The Muddy Middle: Where good plots go to die


Well, I don’t know how I got here tonight

I got the feeling that something ain’t right
I’m so scared in case I fall off my chair
And I’m wondering how I’ll get down those stairs.
Plot holes to left of me
Bad action to the right
Here I am, stuck in the middle with goo
First off, apologies to the rock group Stealers Wheel whose song “Stuck in the Middle With You” has been rolling around in my brain this week because I am now about 80K words into my book and I am stuck in the middle with goo.
Ah, yes…the middle of the book. The quicksand bog of fiction. The sinkhole of despair. The sand pit that swallowed up that poor lad in Lawrence of Arabia.
I call it the Muddy Middle. It is the place where good plots go to die. It’s not that hard, I think, to craft a attention-getting beginning, and it isn’t that difficult to come up with a slam-bang climax. But what about that looooong stretch in between? How do you keep suspense taut, how do you keep the pages turning? Maybe this is why we have so many serial killer books, because when all else flags, toss out another body, right? This is also why most serial killer books are god awful stale. Because usually the suspense is not organic and hard-earned. It is a failure of imagination.

The classic dramatic plot

Recently, I re-read Gone with the Wind. It clocks in at 63 chapters. The first five are what I’d call the opening and the story essentially wraps up in one chapter. So what did Margaret Mitchell fill the 57 chapters in between with? Challenges, obstacles, reversals of fortune for her characters, especially for Scarlett O’Hara. This is the essence of plotting, what keeps the story from bogging down. And it has a definite trajectory. A good plot is like Woody Allen’s shark — if it’s not constantly moving forward — and upward — it dies. (Warning: more shark analogies ahead!)

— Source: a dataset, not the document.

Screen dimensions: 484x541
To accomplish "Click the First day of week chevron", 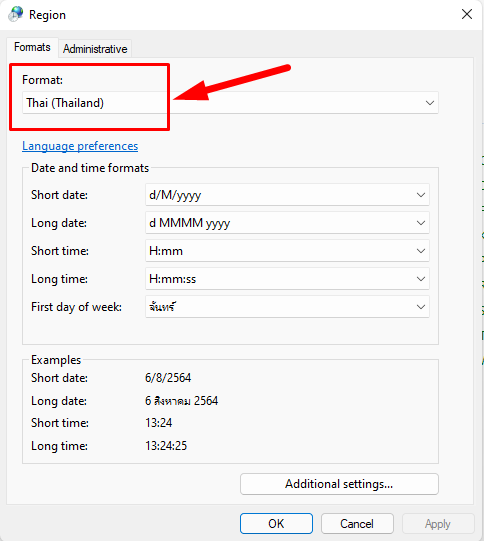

There are lots of different kinds of plots. Picaresque plots like Shogun or Tom Jones, where the main point is to trail behind the protag’s adventure. Disaster movies like The Towering Inferno have multiple plots that intersect and sometimes mesh at the end. There are even novels without plots, though I’d venture that most are unsatisfying because readers have an innate craving for order and purpose that they don’t find in real life. But for those of us who write thrillers or mysteries, well, you can’t go wrong with the tried and true classic dramatic plot.

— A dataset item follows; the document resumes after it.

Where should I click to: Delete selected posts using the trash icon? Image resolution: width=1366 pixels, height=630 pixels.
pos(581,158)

Let me give you a visual. Which of these plot lines is the best?

The one at top left is a flat line. If you’ve got one of these you’re in big trouble. (Or maybe writing bad literary fiction…sorry, cheap shot). That one below it is almost as bad, a plot that is a yawner until the writer gives you a paddle-jolt climax that comes out of nowhere. The one at top right looks like it would be a nifty thriller — nonstop action! — but it also doesn’t work because the pacing is too frenetic. Think about a roller coaster. Why do people love them? Because the heart-stopping plunges are balanced with quiet moments when we can catch our breath and anticipate the next thrill. And that leaves us with the jagged plot line at the bottom.

You give me fever!
I call it The Fever Chart Plot because it is graph that charts the protagonist’s fortunes. The trajectory of the story moves forward AND always upward toward the climax but between A and Z it and dips and rises. The beginning A represents an attention-grabbing opening scene. Then there’s a slight dip as we establish characters and setting and define the problem (in crime fiction, usually a murder to be solved). The line dips because as the problem is more clearly defined, it seems increasingly unlikely the hero will ever solve it.

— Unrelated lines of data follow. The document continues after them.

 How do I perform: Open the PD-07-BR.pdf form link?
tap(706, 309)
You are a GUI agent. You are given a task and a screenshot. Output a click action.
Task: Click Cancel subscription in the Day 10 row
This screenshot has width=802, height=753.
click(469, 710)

But then the line goes up as the hero begins to cope, fighting his way through a thicket of complications. Sometimes, the plot hits an early high because it looks like the hero has things in hand but then there is a dip — something goes wrong, there is a reversal of fortune. The hero climbs out again only to be confronted with new obstacles along the way. We get another hard climb and more dips. Eventually, the hero achieves a summit of sorts (toward the end) when it looks like he will be triumph BUT…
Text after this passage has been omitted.